§ Set problem: Please retype each of the rows below word for word, keeping every line unchanged.

Rows for finding displayed items:
__________________________________________________

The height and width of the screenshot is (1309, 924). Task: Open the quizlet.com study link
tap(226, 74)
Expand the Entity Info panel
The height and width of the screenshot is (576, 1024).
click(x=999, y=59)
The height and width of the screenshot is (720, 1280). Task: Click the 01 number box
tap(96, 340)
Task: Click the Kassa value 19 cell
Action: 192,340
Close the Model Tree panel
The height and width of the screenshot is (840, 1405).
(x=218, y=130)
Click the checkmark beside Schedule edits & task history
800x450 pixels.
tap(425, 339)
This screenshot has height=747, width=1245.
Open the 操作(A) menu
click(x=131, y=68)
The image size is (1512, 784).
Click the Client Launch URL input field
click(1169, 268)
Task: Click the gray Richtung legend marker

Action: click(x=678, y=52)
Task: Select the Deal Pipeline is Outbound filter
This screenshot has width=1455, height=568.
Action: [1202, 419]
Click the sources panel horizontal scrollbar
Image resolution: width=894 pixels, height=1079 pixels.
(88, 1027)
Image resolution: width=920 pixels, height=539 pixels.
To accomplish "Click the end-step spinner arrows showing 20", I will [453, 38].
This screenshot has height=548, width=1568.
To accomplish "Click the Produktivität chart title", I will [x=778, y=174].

__________________________________________________

§ Exercise answer:
The height and width of the screenshot is (1309, 924). Task: Open the quizlet.com study link
tap(226, 74)
Expand the Entity Info panel
The height and width of the screenshot is (576, 1024).
click(x=999, y=59)
The height and width of the screenshot is (720, 1280). Task: Click the 01 number box
tap(96, 340)
Task: Click the Kassa value 19 cell
Action: 192,340
Close the Model Tree panel
The height and width of the screenshot is (840, 1405).
(x=218, y=130)
Click the checkmark beside Schedule edits & task history
800x450 pixels.
tap(425, 339)
This screenshot has height=747, width=1245.
Open the 操作(A) menu
click(x=131, y=68)
The image size is (1512, 784).
Click the Client Launch URL input field
click(1169, 268)
Task: Click the gray Richtung legend marker

Action: click(x=678, y=52)
Task: Select the Deal Pipeline is Outbound filter
This screenshot has width=1455, height=568.
Action: [1202, 419]
Click the sources panel horizontal scrollbar
Image resolution: width=894 pixels, height=1079 pixels.
(88, 1027)
Image resolution: width=920 pixels, height=539 pixels.
To accomplish "Click the end-step spinner arrows showing 20", I will [453, 38].
This screenshot has height=548, width=1568.
To accomplish "Click the Produktivität chart title", I will [x=778, y=174].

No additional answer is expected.